BRIEF: The records that follow must be repeated exactly as they stand.

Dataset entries

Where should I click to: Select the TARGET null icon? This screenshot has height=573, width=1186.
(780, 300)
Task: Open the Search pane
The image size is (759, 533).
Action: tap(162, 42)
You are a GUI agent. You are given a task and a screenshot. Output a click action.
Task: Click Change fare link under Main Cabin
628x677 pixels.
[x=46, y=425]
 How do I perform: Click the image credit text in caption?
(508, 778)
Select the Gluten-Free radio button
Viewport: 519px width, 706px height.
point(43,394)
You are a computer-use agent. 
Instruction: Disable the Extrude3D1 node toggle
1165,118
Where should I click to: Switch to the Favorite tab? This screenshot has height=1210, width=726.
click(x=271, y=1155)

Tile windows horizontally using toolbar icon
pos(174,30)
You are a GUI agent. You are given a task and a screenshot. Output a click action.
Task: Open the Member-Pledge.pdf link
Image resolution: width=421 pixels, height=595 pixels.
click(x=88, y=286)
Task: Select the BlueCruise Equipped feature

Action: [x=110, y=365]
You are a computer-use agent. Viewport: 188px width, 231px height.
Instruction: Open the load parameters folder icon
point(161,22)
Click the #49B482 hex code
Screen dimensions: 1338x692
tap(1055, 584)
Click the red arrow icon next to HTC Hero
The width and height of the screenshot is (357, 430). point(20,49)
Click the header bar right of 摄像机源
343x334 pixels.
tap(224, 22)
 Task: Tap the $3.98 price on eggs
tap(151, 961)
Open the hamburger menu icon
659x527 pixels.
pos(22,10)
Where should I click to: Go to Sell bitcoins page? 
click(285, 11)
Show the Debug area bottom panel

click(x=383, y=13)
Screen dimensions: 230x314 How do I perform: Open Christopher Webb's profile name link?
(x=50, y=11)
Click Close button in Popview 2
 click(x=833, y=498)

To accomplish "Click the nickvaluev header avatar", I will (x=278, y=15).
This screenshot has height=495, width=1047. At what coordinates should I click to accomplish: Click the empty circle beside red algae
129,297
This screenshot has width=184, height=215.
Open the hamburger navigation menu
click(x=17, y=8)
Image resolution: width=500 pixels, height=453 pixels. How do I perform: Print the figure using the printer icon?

ANSWER BELOW:
Where should I click to: Select the TARGET null icon? This screenshot has height=573, width=1186.
(780, 300)
Task: Open the Search pane
The image size is (759, 533).
Action: tap(162, 42)
You are a GUI agent. You are given a task and a screenshot. Output a click action.
Task: Click Change fare link under Main Cabin
628x677 pixels.
[x=46, y=425]
 How do I perform: Click the image credit text in caption?
(508, 778)
Select the Gluten-Free radio button
Viewport: 519px width, 706px height.
point(43,394)
You are a computer-use agent. 
Instruction: Disable the Extrude3D1 node toggle
1165,118
Where should I click to: Switch to the Favorite tab? This screenshot has height=1210, width=726.
click(x=271, y=1155)

Tile windows horizontally using toolbar icon
pos(174,30)
You are a GUI agent. You are given a task and a screenshot. Output a click action.
Task: Open the Member-Pledge.pdf link
Image resolution: width=421 pixels, height=595 pixels.
click(x=88, y=286)
Task: Select the BlueCruise Equipped feature

Action: [x=110, y=365]
You are a computer-use agent. Viewport: 188px width, 231px height.
Instruction: Open the load parameters folder icon
point(161,22)
Click the #49B482 hex code
Screen dimensions: 1338x692
tap(1055, 584)
Click the red arrow icon next to HTC Hero
The width and height of the screenshot is (357, 430). point(20,49)
Click the header bar right of 摄像机源
343x334 pixels.
tap(224, 22)
 Task: Tap the $3.98 price on eggs
tap(151, 961)
Open the hamburger menu icon
659x527 pixels.
pos(22,10)
Where should I click to: Go to Sell bitcoins page? 
click(285, 11)
Show the Debug area bottom panel

click(x=383, y=13)
Screen dimensions: 230x314 How do I perform: Open Christopher Webb's profile name link?
(x=50, y=11)
Click Close button in Popview 2
 click(x=833, y=498)

To accomplish "Click the nickvaluev header avatar", I will (x=278, y=15).
This screenshot has height=495, width=1047. At what coordinates should I click to accomplish: Click the empty circle beside red algae
129,297
This screenshot has width=184, height=215.
Open the hamburger navigation menu
click(x=17, y=8)
Image resolution: width=500 pixels, height=453 pixels. How do I perform: Print the figure using the printer icon?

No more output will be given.